Es indudable que los argentinos –marche un segundo turno con el psicólogo- tenemos serios problemas con el principio de autoridad. O le negamos desde el arranque legitimidad moral a quien la ejerce, descargando sobre él una metralla de juicios descalificatorios (porque es de izquierda, porque es de derecha, porque es reaccionario, porque es terrorista, porque es peronista, porque es antiperonista, porque es civil, porque es militar y, en última instancia, porque sí o por las dudas), o se la reconocemos sólo en la medida en que su accionar coincide con nuestro punto de vista. Teniendo en cuenta esta particularidad de nuestro ser nacional, queda claro que no debe ser fácil lidiar con nosotros y sobrellevar airosamente la tarea. No he tenido la experiencia de formar parte de un gobierno pero a veces tengo la impresión de que gobernar debe asemejarse bastante a asumir el rol de padre frente a una multitud de hijos malcriados, irrespetuosos y egoístas que sólo piensan en su propio bienestar y protestan con berrinches si no se les da lo que exigen, adolescentes que reclaman derechos pero no quieren cumplir deberes, individuos feroces a la hora de juzgar los errores de papá pero incapaces de reconocer lo que nos brinda.

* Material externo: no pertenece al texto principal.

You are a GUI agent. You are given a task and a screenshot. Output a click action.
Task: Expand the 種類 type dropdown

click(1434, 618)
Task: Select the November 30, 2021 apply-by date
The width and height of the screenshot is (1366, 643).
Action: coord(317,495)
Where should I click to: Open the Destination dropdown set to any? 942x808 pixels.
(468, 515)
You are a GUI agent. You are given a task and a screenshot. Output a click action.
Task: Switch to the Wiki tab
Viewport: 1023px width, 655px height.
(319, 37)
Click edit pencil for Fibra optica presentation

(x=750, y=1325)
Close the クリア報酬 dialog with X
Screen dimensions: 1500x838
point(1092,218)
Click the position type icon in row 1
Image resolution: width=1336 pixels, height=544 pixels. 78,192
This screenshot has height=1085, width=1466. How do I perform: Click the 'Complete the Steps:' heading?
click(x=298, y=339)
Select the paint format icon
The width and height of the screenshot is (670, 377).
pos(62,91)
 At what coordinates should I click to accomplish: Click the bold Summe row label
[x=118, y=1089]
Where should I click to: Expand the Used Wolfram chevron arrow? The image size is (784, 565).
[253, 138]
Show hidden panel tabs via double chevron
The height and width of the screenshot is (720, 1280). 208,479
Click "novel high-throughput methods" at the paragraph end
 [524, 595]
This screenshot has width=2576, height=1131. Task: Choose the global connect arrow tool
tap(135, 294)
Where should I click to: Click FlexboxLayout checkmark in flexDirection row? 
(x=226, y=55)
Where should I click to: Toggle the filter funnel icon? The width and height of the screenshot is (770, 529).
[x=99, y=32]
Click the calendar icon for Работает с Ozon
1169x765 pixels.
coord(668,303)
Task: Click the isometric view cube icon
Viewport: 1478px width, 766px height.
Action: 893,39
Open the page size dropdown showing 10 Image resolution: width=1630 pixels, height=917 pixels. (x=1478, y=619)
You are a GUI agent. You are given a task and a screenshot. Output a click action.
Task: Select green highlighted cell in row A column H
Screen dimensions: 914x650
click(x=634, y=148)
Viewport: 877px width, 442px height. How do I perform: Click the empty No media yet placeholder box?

Es curiosa -y perversa- la concepción que se tiene en nuestro país acerca de lo público. Al Estado se le exige que resuelva todo, pero no se le quiere dar nada, y sobre esa incongruencia basal se edifican unos cuantos pecados ciudadanos de acto, palabra y pensamiento. Exigimos que se respeten nuestros derechos, pero basta que se sancione una normativa cualquiera para que inmediatamente, casi por reflejo, ya estemos tramando cómo hacer para no tener que cumplirla. Nos indignamos cuando no hay medicamentos en los hospitales, o si los edificios escolares se caen a pedazos pero le escamoteamos recursos al Estado evadiendo cuanto impuesto se pueda evadir. Ponemos el grito en el cielo cuando osan molestar nuestra cotidianeidad imponiéndonos controles de cualquier índole pero después nos rasgamos las vestiduras cuando ocurre una tragedia justamente por falta de control. Somos particularmente sensibles a detectar y condenar las arbitrariedades que el Estado comete con nosotros pero para las nuestras siempre encontramos una justificación que las vacía de toda malicia.


No, no debe ser sencillo gobernar a gente que protesta por los baches y también protesta cuando el tránsito se complica porque los están arreglando. Gobernar bien es un arte, sí, pero -reverso ineludible- también lo es saber ser gobernados. Y puede que a nuestros gobernantes les falte bastante para transformarse en auténticos artistas, pero convengamos que en esta materia también nosotros debemos varias bolillas.


Yo podría explicarles cómo hay que hacer. Pero ¿para qué me voy a gastar hablando? Y no es que sea un quejoso pero, sinceramente, es tremendo esto de tener que tolerar constantemente la insensatez, la negligencia y la ignorancia de 39.999.999 compatriotas.